Could you set down every record below exactly as it appears?

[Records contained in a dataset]
+---+

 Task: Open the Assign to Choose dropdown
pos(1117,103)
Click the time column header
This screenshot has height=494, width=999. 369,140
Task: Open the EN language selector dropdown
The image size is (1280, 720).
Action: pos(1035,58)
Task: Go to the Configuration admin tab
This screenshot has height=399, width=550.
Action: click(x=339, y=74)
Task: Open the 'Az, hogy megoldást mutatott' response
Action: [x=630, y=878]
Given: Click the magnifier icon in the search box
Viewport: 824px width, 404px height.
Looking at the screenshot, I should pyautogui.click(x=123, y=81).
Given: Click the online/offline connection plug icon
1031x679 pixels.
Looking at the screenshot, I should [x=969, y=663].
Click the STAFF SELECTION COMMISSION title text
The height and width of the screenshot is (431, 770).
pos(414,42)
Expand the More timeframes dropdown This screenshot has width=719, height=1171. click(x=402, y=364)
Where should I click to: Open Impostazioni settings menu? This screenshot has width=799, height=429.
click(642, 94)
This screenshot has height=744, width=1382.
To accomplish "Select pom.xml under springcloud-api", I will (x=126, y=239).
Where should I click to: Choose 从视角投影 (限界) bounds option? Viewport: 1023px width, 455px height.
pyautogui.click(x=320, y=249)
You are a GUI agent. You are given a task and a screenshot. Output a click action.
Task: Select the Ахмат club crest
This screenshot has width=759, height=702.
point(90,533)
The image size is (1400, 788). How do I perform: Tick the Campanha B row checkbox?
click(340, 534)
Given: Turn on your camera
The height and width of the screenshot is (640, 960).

+---+

WRITTEN ANSWER
 Task: Open the Assign to Choose dropdown
pos(1117,103)
Click the time column header
This screenshot has height=494, width=999. 369,140
Task: Open the EN language selector dropdown
The image size is (1280, 720).
Action: pos(1035,58)
Task: Go to the Configuration admin tab
This screenshot has height=399, width=550.
Action: click(x=339, y=74)
Task: Open the 'Az, hogy megoldást mutatott' response
Action: [x=630, y=878]
Given: Click the magnifier icon in the search box
Viewport: 824px width, 404px height.
Looking at the screenshot, I should pyautogui.click(x=123, y=81).
Given: Click the online/offline connection plug icon
1031x679 pixels.
Looking at the screenshot, I should [x=969, y=663].
Click the STAFF SELECTION COMMISSION title text
The height and width of the screenshot is (431, 770).
pos(414,42)
Expand the More timeframes dropdown This screenshot has width=719, height=1171. click(x=402, y=364)
Where should I click to: Open Impostazioni settings menu? This screenshot has width=799, height=429.
click(642, 94)
This screenshot has height=744, width=1382.
To accomplish "Select pom.xml under springcloud-api", I will (x=126, y=239).
Where should I click to: Choose 从视角投影 (限界) bounds option? Viewport: 1023px width, 455px height.
pyautogui.click(x=320, y=249)
You are a GUI agent. You are given a task and a screenshot. Output a click action.
Task: Select the Ахмат club crest
This screenshot has width=759, height=702.
point(90,533)
The image size is (1400, 788). How do I perform: Tick the Campanha B row checkbox?
click(340, 534)
Given: Turn on your camera
The height and width of the screenshot is (640, 960).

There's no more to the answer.